Junior High Youngster


To attempt to describe the average twelve- to fourteen-year-old is a complex and difficult undertaking. This is an age of rapid and profound growth. Physical, emotional, intellectual, and spiritual developments are all taking place in these young teens. While peers are a very strong influence at this age, adults continue to be important in the lives of young teens. This is particularly true when they are troubled, fearful, or unsure of situations in which they find themselves. Because twelve- to fourteen-year-olds are more able to think abstractly than in previous years, they now have the capacity for critical reflection on their experiences and how they can find God in their lives. Faith traditions and moral guidance can offer this age group the structure and security they need during this turbulent time.



  • Young teens are entering or about to enter puberty.
  • Physical growth can vary greatly from child to child.
  • Change can seem to happen overnight.



  • Abstract reasoning is more developed.
  • Capacity for critical reflection is developing.
  • Attention span has increased.
  • There is great diversity of ability in this age group as new skills develop.

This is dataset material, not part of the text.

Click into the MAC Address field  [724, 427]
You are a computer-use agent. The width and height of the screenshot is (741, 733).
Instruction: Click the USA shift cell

  • Peer influence is very strong.
  • Respect for parents and other adults is still retained.
  • It is very important that young teens are accepted for the unique persons they are.



Young Teens:

  • have increased conscience formation.
  • seek freedom, but still need structure.
  • challenge and question beliefs and norms of the community.
  • are able to be more reflective of themselves and their experiences.
  • place importance on faith tradition as an anchor and support when everything else is in flux.
  • need their questions welcomed and need to be encouraged in their self-expression.



Junior high young people are at a critical time in their development. It is important that each young teen be given the opportunity to discover their own unique gifts and the personhood given to them by God. The traditions and beliefs of the Church can be an anchor in a world that is otherwise changing at a frightening rate of speed. Parents play an important role in the growth of the students as Catholic Christians. Parents can accept the challenging questions students will ask and respond in a positive and affirming manner.

We asked a group of junior high youngsters what they would like a parent to know about them. Here's what they said:

I Wish...
  • you would help me see my unique self.
  • you would let me ask questions that may make you feel a little uncomfortable.
  • you would understand that I sometimes challenge authority because I have to assert my own ideas and try them out.
  • you would be there to talk to when I need a trusted adult.
  • you would give me opportunities to talk about my friendships and myself.
  • you would make me feel important and that my ideas matter.
  • you would give me time to have fun with my peers.